Activity: Below are the records; copy exactly the stretch from the line containing "Task: Open the System column filter dropdown" through the line containing "The height and", both ends included, and nothing else.

Records shown:
--

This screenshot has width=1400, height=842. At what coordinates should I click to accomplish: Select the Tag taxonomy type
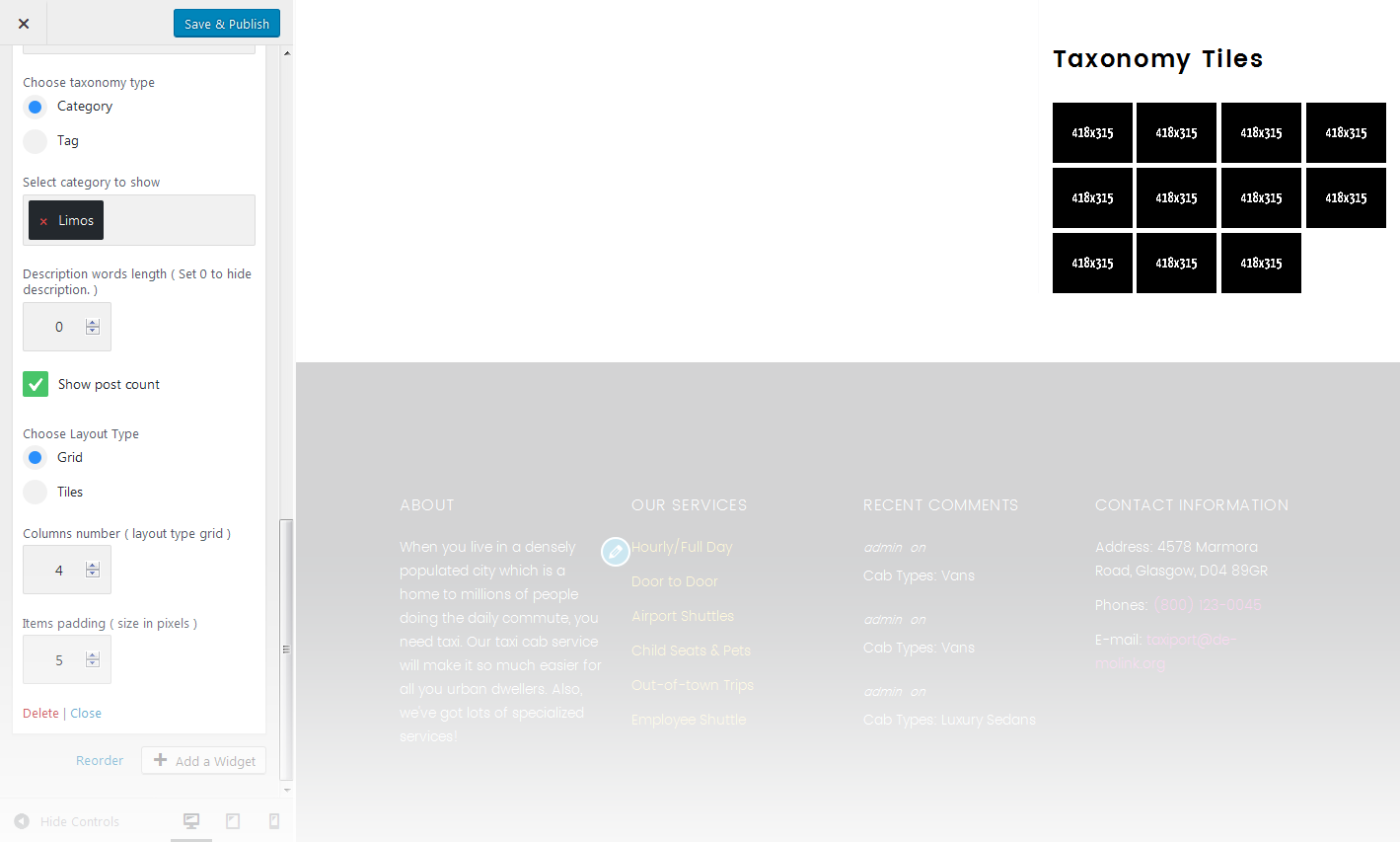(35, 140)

--

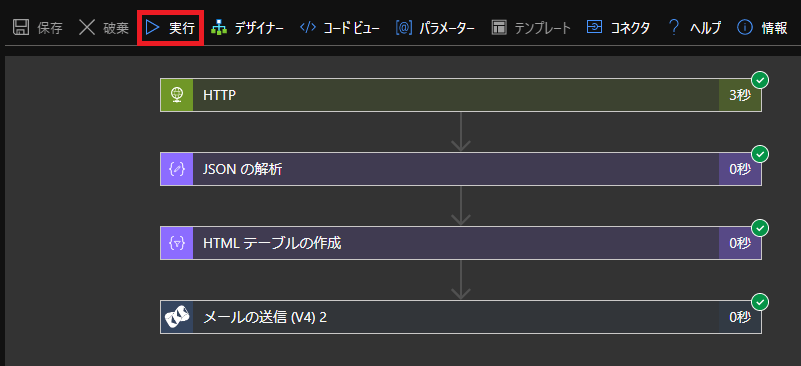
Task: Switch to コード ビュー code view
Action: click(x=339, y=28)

--

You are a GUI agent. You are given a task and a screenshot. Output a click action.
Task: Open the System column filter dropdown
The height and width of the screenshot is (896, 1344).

--

Answer:
Task: Open the System column filter dropdown
The height and width of the screenshot is (896, 1344).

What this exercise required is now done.